Nervous laughter rippled through out the room.
Ha! What a fantastic line. But obviously it’s just buildings, right? The
knowing smirk across the face to tutors, aligned behind awaiting introduction,
should have been the first clue.
5 years later and I can only fully endorse the
statement. The subject I love has changed how I analyse, hypothesise,
communicate… even how I sleep and dress. It consumes you, with little regard
consent.
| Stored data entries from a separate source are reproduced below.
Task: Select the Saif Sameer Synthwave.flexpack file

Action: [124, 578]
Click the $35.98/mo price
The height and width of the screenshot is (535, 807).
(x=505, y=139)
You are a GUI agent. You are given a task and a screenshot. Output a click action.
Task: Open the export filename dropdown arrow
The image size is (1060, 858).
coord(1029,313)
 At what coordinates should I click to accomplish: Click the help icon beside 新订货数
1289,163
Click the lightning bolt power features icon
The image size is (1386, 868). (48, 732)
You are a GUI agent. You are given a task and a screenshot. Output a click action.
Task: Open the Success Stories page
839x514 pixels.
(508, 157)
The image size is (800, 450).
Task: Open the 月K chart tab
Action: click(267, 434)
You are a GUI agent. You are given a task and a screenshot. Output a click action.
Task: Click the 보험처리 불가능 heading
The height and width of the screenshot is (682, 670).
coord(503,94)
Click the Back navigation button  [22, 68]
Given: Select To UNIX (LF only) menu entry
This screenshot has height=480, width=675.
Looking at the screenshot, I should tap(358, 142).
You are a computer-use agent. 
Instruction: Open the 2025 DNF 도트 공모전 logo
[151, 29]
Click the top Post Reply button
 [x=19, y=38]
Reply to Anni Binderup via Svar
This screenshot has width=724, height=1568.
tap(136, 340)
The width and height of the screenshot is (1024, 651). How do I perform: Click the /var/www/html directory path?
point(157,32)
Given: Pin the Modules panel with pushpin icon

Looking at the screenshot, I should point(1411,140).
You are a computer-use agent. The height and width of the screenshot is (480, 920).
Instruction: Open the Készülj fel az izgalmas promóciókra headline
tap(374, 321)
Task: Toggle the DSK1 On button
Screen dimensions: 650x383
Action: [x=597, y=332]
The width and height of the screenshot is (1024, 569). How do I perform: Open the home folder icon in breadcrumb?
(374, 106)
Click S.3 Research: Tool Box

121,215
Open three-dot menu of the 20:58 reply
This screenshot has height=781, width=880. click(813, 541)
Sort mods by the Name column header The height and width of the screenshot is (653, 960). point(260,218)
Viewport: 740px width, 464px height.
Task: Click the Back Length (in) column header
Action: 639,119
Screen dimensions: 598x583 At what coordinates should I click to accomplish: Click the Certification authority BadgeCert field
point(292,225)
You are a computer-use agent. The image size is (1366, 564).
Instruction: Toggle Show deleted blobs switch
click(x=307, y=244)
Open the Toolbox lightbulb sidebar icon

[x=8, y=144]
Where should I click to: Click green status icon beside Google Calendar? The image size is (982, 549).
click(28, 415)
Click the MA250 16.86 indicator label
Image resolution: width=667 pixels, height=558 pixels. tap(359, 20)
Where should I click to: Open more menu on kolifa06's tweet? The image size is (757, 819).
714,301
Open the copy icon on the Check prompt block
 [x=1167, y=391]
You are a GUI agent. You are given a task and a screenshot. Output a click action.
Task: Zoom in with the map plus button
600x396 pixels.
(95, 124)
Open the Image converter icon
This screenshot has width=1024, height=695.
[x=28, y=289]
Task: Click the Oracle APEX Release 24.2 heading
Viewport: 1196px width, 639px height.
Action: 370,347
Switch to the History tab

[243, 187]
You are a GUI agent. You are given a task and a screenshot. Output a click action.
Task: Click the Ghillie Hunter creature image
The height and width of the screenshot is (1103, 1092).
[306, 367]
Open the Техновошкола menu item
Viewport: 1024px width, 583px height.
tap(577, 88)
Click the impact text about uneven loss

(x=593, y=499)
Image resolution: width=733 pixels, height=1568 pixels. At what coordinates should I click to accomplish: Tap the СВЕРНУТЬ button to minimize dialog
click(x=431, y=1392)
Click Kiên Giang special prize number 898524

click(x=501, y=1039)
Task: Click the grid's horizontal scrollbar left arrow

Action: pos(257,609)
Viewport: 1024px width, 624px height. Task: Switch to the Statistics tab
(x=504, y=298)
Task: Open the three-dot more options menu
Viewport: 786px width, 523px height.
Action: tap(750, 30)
So if even the way the most un-qualified ‘Architect’ (please note the
quotation mark ARB) feels or acts is enveloped by the subject to a form it
becomes identity, an identity very different from others in society despite only
being defined from the outside on looker as a vocation, it will be (and most
definitely should be!) mocked and parodied.
The finest example of a parody of the modernist Architect
is found in the character of Professor Silenus in Evelyn Waugh’s ‘Decline and
Fall’. Before exploring the character of Silenus himself, it is worth noting
Waugh possessed a deep knowledge of Architectural Modernist theory. He had even
reviewed the great Le Corbusier’s ‘City of Tomorrow’ for the Observer and,
possibly surprisingly when the giving the book and the theories it publicised a
positive review. It’s this almost insider knowledge which pours through Silenus
creating the perfect level a parody only very slightly removed from reality.
It is in the second of the 3 parts to ‘Decline
and Fall’ where we as the audience are introduced to Silenus. Having only
previously had a rejected design a proposal for a chewing gum factory featured
in a magazine, a note to the history of modernist AEG factory helping to launch Behren’s career
perhaps, the Professor is hired by Margot Beste-Chetwynde, the wealthy radical
modern business woman from the English aristocracy, to design “something clean and square”*. Even
before the formal introduction to our main protagonist Peter, we learn that
Otto Silenus originates from a wealthy family in Hamburg however he has ran
away to London to escape his background to austere one bedroom studio in
Bloomsbury (a space to the current young architect would be an opulent dream to
reside in). So with a back ground of wealth, displaying an air of un-proven
self-proclaimed genius and surviving without sleep (as seems to be the permanent
state of the Architectural student), we meet our Architect.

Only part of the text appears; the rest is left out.